Scholars throughout history were fully aware of the importance of the Hippocratic Epidemics and Galen's Commentary, especially, it would appear, those concerned with clinical medicine rather than medical scholasticism. In ninth- and tenth-century Baghdad, an environment which saw the rise of sophisticated hospitals, Ḥunayn ibn Isḥāq translated Galen's work into Arabic. He also wrote a treatise in question-and-answer format in which he re-packaged the contents of Galen's Commentary to make it more digestible for students. Other, later medical experts such as Abū Bakr Muḥammad ibn Zakariyā al-Rāzī (Rhazes, d. c. 925) and Ibn al-Nafīs (d. 1288) held the Epidemics in high esteem. The former used it in conjunction with Galen's Commentary as a model for his own clinical work (Álvarez-Millán 1999, 2000). Not surprisingly, some of al-Rāzī's most innovative medical research is based on information contained in Galen's Commentary on the Epidemics (Pormann 2008). Ibn al-Nafīs, who famously discovered the pulmonary transit in defiance of Galenic orthodoxy, also composed a commentary on the Epidemics (Bachmann 1971, Abou Aly 2000). One of the manuscripts used in our project (ms. E) bears witness to the attention of a Jewish physician who read Galen's commentary and wrote short titles or summaries in the margins of his copy in Judaeo-Arabic (i.e. Arabic written in Hebrew letters). Despite the long-lasting interest in the text in the Western and Islamic worlds, no complete copy of the Greek original of Galen's Commentary survives.

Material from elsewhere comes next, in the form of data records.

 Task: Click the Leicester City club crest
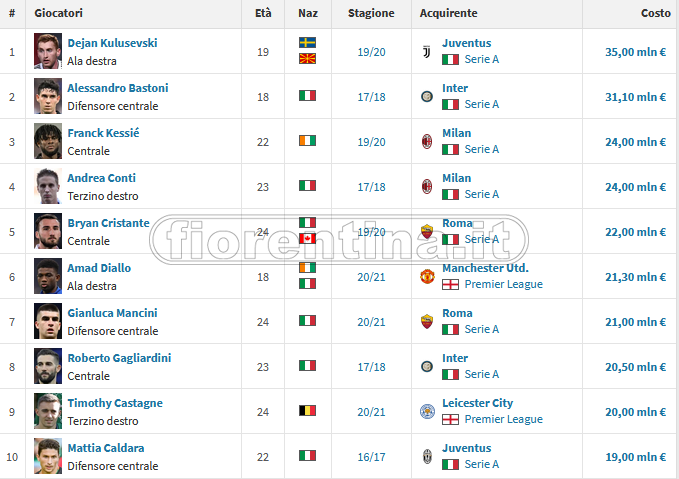point(427,411)
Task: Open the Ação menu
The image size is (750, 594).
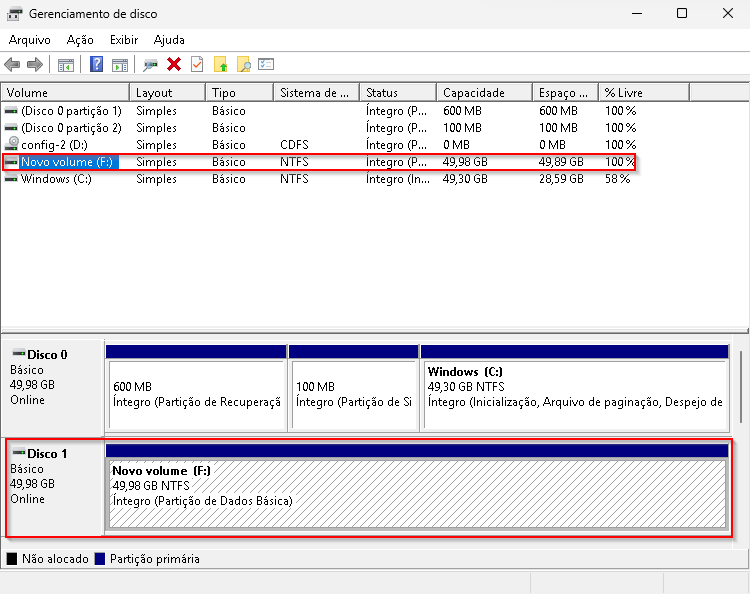Action: tap(80, 40)
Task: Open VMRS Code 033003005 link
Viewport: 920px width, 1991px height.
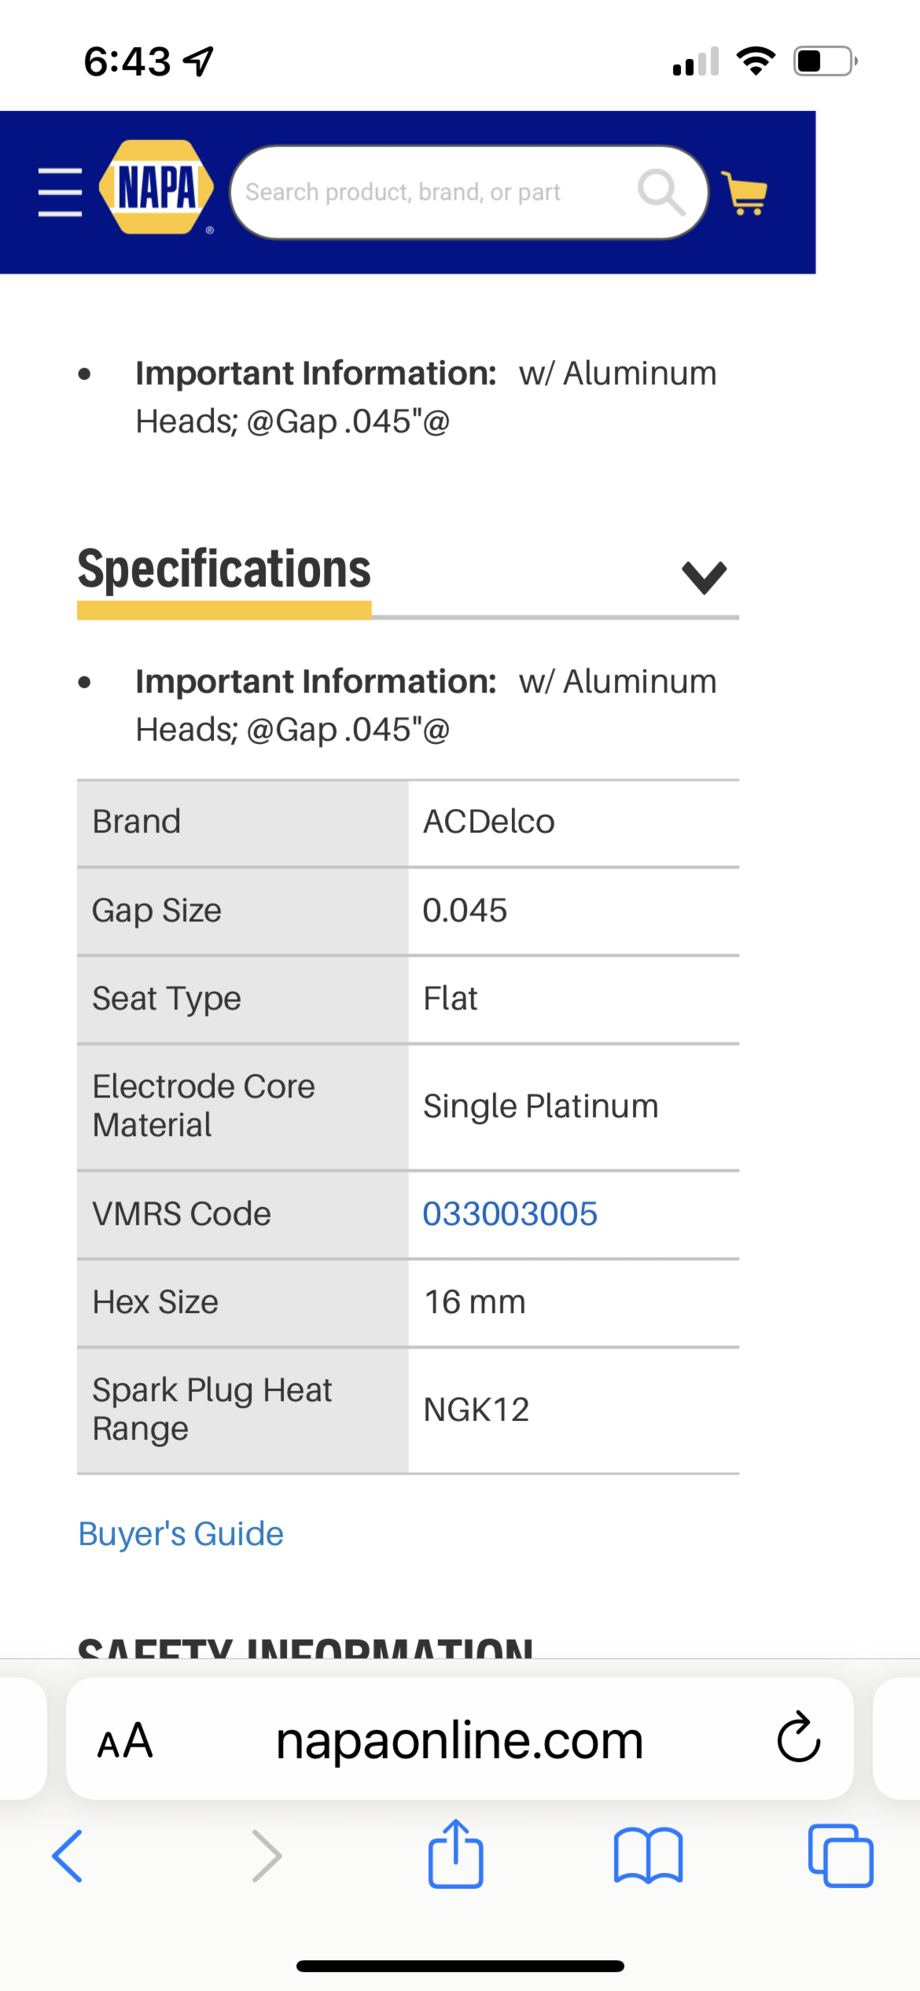Action: [510, 1214]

Fully aware of the deficits of the Greek tradition, the Scottish scholar David Colville in the 1620s carefully copied out those parts of the Arabic translation not extant in Greek (resulting in ms. M; cf. Löfgren and Traini 1975–95, I 66–67, no. 105). Roughly a century and a half later, the celebrated Arabist Michael Casiri (1760–1770, I 249–257, nos. 800–801) quoted extensively from the Arabic translation and noted its crucial importance, as did the famous German philologist Johannes Mewaldt, who wrote: "Given the serious deficiencies of the Greek manuscripts [of Galen's Commentary], we have to be glad that this [Arabic] translation has come down to us […]" (CMG V 10,1, xxii). A leading figure of Graeco-Arabic studies in the early 20th century, the German physician Max Simon, undertook to edit and translate the Arabic version but passed away before finishing this task. Another German, Franz Pfaff, continued Simon's work. When Ernst Wenkebach edited the Greek text of Galen's Commentary for the Corpus Medicorum Graecorum (CMG V 10,1 and V 10,2,1–2), he called on Pfaff to provide him with a German translation of the Arabic version, both to improve the Greek where it is extant and to supplement it where it is not. Pfaff drew on Simon's previous efforts; his original aim was to publish the Arabic text alongside a revised German translation, but the economic circumstances of 1930s Germany did not allow for the then costly printing of the Arabic. Pfaff ended his preface by saying: "To fulfil the requirements of rigorous scholarship, the Academy intends to print the Arabic text at a later date, once the economic situation allows to cover the expense" (CMG V 10,1, xxxiii). This wish is now being fulfilled.